* _Document extract_:
==*==

Every time I see those scars, and I notice them every day, pink and ragged, spread across Otto’s face with the randomness of rage, I well up with anger and sadness. But Otto doesn’t hold a grudge, and I am glad about that — glad, I guess, that he won’t have one more neurosis to take to therapy 30 years from now. He still likes dogs, actually, and we are the ones who have to remind him that dogs can be dangerous. As dangerous as parents who keep their eyes closed to the reality that pets, cute and fluffy as they may be, are animals.

Edited by author Sat Jun 8, '13 12:32pm PST

Addy, CGC

Let's go for a- walk!
Barked: Sat Jun 8, '13 2:52pm PST 
The woman is a blithering idiot, and is fully responsible for the bite her son suffered. Poor dog gave lots of signals that he was uncomfortable, and nothing was done to protect him and the child.

I told my mother about this essay when we had lunch earlier this week, and she was outraged, pointing out that even a dog who LOVED kids would not like the things Otto was doing, and would, if pushed far enough, eventually defend himself.

Lenny -The- Wrecking Ball
Barked: Sat Jun 8, '13 3:51pm PST 
Well said, Addy. It makes me so sad to think of how many dogs bite children when they've finally had enough and they take all the blame and often pay for it in the worst way when it's 100% preventable.


tiny...but fast!
Barked: Sat Jun 8, '13 5:00pm PST 
These stories frustrate me. I don't have kids but I babysit and bring my dog. I never leave him with the kids when I am not in the room. I bring his crate or put him in the guest bedroom when I can't watch him. I've stayed with the kids for a week before and still managed never to leave sandy alone in the room with them. Its really not that difficult if I can do it anyone can. On new years eve I babysit for a big party and have 6 kids and I can still put sandy in a kid free place when I have to do something like dishes or shower.

==*==

* _Record extracts_:
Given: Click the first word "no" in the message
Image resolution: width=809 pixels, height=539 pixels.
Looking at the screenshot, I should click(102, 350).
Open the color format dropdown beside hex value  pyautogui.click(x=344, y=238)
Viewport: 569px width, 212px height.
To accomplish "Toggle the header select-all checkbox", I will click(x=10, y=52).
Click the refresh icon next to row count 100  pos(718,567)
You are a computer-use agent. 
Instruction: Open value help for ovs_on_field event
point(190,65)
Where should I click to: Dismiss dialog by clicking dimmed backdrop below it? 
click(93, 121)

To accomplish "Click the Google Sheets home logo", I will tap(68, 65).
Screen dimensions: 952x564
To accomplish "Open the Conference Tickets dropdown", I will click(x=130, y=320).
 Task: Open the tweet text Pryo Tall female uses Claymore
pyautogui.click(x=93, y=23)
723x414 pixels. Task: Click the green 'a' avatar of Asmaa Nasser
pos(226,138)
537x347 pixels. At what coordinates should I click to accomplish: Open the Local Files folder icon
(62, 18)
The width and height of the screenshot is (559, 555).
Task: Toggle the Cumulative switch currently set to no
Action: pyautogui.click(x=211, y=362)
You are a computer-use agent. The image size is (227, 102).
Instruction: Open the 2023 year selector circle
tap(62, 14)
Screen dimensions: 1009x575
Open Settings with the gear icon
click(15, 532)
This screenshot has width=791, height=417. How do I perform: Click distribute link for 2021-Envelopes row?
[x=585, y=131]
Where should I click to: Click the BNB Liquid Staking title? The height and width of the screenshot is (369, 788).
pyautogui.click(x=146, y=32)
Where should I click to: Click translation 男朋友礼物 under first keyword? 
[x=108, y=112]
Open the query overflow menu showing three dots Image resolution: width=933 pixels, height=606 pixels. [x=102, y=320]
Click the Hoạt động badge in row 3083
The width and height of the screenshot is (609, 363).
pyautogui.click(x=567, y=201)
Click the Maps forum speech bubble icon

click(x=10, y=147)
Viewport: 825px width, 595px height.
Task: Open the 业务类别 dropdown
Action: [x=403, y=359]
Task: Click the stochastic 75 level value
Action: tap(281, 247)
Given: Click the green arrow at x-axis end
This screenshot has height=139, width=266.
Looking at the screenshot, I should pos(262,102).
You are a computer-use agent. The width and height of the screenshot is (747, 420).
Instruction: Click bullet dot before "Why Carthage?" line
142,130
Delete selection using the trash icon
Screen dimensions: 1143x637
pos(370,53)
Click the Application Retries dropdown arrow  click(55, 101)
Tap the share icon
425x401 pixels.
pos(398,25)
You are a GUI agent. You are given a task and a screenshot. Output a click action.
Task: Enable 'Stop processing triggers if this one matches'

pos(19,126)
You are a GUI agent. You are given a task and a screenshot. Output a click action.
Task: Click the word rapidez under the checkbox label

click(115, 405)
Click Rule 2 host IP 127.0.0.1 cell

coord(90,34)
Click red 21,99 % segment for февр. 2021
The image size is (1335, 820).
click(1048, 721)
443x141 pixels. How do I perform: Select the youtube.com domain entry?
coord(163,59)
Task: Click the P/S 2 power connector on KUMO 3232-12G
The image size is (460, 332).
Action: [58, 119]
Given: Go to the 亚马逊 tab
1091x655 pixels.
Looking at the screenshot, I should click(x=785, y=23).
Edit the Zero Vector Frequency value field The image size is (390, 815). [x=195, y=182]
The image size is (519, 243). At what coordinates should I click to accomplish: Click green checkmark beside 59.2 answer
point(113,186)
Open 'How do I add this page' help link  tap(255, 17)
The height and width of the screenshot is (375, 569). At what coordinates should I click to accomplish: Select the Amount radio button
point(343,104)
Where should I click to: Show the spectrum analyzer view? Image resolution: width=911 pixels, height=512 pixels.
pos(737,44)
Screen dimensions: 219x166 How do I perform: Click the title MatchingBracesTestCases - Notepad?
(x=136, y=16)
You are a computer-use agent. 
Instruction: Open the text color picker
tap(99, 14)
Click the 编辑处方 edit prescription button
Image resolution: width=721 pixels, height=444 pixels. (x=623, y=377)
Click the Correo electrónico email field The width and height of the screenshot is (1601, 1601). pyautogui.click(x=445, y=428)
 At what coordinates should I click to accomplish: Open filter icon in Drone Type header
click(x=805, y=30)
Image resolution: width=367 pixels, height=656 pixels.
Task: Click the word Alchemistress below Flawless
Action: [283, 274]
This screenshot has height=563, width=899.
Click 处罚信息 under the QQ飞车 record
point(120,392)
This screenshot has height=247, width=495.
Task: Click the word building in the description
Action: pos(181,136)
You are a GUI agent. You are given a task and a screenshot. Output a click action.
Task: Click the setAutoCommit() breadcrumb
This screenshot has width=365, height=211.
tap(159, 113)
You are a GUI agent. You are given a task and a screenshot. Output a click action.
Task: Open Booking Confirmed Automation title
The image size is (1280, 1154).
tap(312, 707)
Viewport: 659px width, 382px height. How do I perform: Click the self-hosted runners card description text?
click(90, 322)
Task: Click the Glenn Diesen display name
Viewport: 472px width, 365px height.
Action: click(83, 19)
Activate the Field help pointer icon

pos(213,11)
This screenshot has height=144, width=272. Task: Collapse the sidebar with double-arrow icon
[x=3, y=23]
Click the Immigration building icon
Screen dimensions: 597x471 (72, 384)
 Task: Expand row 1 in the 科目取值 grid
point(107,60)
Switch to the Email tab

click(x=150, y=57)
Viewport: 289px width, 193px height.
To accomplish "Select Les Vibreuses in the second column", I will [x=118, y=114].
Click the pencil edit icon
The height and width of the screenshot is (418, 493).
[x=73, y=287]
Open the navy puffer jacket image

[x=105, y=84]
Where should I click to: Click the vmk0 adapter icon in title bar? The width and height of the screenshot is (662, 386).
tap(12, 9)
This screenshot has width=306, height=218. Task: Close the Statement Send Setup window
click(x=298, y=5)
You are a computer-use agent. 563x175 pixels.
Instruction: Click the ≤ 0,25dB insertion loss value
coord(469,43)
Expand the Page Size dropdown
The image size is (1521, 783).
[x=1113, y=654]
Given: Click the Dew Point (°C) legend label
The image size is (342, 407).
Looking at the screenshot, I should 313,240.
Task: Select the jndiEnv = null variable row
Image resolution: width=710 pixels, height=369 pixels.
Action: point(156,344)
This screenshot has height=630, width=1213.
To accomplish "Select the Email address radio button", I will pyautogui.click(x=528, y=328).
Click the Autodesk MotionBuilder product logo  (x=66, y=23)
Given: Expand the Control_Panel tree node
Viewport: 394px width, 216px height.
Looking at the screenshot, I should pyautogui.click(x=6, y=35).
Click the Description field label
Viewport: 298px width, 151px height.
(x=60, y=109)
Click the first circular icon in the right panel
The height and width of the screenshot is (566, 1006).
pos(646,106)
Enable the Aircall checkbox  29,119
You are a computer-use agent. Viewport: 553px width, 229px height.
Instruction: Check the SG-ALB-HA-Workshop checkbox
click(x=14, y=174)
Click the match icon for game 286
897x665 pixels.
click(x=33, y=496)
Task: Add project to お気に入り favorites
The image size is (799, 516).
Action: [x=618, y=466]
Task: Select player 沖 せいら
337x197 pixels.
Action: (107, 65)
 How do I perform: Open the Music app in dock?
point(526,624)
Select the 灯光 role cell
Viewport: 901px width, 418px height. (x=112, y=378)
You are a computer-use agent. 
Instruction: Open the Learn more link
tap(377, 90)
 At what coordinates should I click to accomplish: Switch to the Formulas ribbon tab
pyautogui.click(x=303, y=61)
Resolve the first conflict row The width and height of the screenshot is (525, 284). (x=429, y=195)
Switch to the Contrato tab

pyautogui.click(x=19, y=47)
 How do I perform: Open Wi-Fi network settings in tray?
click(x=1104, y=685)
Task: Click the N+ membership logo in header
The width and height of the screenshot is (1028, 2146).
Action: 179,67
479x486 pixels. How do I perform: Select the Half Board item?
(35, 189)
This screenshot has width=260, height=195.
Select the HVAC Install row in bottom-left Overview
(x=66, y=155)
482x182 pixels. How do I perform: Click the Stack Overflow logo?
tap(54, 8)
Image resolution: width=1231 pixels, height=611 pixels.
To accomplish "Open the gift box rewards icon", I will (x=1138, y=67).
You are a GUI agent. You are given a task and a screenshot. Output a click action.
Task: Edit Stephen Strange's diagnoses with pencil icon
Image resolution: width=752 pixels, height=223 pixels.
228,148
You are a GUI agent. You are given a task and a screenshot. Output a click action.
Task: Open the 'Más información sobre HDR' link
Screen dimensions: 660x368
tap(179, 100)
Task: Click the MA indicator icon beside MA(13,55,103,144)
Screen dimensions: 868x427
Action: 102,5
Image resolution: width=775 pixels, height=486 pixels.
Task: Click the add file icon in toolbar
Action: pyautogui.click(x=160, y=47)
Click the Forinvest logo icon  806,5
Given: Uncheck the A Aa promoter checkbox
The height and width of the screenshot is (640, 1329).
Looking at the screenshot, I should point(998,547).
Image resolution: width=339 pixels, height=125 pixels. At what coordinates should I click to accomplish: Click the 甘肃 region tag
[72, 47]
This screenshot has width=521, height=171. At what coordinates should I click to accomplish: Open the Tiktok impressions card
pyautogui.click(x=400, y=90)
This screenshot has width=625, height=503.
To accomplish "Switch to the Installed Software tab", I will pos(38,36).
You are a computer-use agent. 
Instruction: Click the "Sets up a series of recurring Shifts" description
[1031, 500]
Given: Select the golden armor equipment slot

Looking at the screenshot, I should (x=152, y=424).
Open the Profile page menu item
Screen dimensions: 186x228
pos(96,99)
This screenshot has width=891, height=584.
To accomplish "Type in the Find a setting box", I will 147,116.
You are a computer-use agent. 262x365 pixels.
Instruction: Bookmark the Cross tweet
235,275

==*==

* _Exercise set_:
(A) Return the passage of the dog-bite forum thread from "I told my mother" to "it's 100% preventable.".
(B) Answer these questions about the dog-bite forum thread:
(i) What color are the scars on Otto's face?
(ii) Which poster replied "Well said, Addy"?
(iii) How many kids does the poster who brings a dog while babysitting watch on New Year's Eve?

* _Answers given_:
(A)
I told my mother about this essay when we had lunch earlier this week, and she was outraged, pointing out that even a dog who LOVED kids would not like the things Otto was doing, and would, if pushed far enough, eventually defend himself.

Lenny -The- Wrecking Ball
Barked: Sat Jun 8, '13 3:51pm PST 
Well said, Addy. It makes me so sad to think of how many dogs bite children when they've finally had enough and they take all the blame and often pay for it in the worst way when it's 100% preventable.

(B)
(i) Pink.
(ii) Lenny -The- Wrecking Ball.
(iii) 6.